Another point you will want to consider is the type of digital transfer medium the embroidery machine is capable of reading. This sounds pretty complicated, but really it's not - though it is an important aspect to understand. Most embroidery machines are capable of importing designs from other sources, like the Internet or special embroidery design cards. A very common mode of design transfer is the ATA PC card. Many machines use this mode of transfer, and this is a common way designs are sold. Machines will have a port built directly into the machine to read the designs. If you want to download designs from your computer onto an ATA PC card, you will likely need a special card writer to add-on. Most newer home embroidery models have a built-in USB port, so you can transfer designs using a memory stick. And, many of the top-of-the-line embroidery machines, like Janome's MC11000 Special Edition actually contain a direct PC link, so you can plug your desktop or laptop computer directly into the machine to transfer an embroidery design.
Where to shop
We say this quite often on Sew4Home, but it's because we truly believe it: don't skimp on cost at the expense of after-sale support! Especially when you're considering a technical investment, like an embroidery machine and the corresponding software. You should purchase your machine from a specialized dealer, not a big box store. A dealer will be there for you in the event the machine needs service, or if you want lessons to really understand the amazing functionality of your new machine. A good dealer gives you the support you need to be able to start monogramming right out of the box.
What to ask
Here's a list of the things mentioned above, as well as a few other features to ask about when you're visiting a dealer:
- What is the size of the embroidery field?

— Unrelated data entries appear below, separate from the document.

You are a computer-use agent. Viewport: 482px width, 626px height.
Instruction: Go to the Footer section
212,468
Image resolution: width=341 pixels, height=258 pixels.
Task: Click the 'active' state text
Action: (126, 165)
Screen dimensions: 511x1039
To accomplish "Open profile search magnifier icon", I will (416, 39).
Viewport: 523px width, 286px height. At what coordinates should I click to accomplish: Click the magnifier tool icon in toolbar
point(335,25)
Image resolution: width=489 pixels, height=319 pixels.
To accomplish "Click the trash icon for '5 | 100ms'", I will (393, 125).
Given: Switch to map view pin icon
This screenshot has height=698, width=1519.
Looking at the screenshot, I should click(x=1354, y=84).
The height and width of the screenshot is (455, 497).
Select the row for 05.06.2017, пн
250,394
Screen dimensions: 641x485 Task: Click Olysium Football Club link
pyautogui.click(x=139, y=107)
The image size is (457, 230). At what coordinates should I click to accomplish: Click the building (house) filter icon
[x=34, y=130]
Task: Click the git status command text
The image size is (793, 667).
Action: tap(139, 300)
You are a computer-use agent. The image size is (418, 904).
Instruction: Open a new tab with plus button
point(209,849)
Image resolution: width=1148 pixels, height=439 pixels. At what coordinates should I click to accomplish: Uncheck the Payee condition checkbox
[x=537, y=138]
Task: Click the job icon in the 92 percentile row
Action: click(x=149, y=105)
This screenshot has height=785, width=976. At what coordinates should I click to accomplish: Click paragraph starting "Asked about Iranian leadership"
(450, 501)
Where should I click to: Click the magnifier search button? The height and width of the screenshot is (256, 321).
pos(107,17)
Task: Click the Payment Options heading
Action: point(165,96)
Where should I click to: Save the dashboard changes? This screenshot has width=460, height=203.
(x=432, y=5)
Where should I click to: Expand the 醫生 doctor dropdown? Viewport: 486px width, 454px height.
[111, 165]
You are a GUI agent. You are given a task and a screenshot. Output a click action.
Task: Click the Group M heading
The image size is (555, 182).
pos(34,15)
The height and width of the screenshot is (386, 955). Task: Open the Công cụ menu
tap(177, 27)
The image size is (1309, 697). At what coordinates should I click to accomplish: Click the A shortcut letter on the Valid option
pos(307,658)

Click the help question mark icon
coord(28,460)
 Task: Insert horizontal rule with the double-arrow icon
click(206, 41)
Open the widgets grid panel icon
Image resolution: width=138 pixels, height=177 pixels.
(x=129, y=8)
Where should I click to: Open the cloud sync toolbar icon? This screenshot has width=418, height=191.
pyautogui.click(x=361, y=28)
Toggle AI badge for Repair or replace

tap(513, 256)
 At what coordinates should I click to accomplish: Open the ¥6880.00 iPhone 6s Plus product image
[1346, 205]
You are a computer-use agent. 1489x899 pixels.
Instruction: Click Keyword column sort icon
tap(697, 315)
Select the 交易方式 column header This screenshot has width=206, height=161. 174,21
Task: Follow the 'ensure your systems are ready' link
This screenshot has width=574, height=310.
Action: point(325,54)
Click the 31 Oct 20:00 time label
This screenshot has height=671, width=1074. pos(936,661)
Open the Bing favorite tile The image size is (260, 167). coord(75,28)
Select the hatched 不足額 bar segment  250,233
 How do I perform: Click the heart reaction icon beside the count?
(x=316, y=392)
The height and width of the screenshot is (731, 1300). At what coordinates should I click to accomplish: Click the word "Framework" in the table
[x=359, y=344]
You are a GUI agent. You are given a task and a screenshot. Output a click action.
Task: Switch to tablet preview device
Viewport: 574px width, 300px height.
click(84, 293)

- What size hoops come standard with the machine? Are additional hoop sizes available for this machine?
- How many designs are built in to the machine?
- What is the software compatibility of this machine? What are my choices for digitizing software?
- What is the design transfer medium?
- Does this machine offer quick conversion from sewing to embroidery?
- Are there additional attachments for converting from sewing to embroidery?
- Does my purchase include lessons or support for the machine?
- Does the manufacturer offer consumer support?
- Which came first, the chicken or the egg? (This is a trick question to make sure they've been listening to you.)
- Finally - ask for a stitch demo. Are the stitches precise and even? Does the machine make a lot of noise, or shake a lot? (If it does - cross it off your list immediately.) Are the steps for monogramming and embroidering intuitive or will you need a stack of manuals close at hand?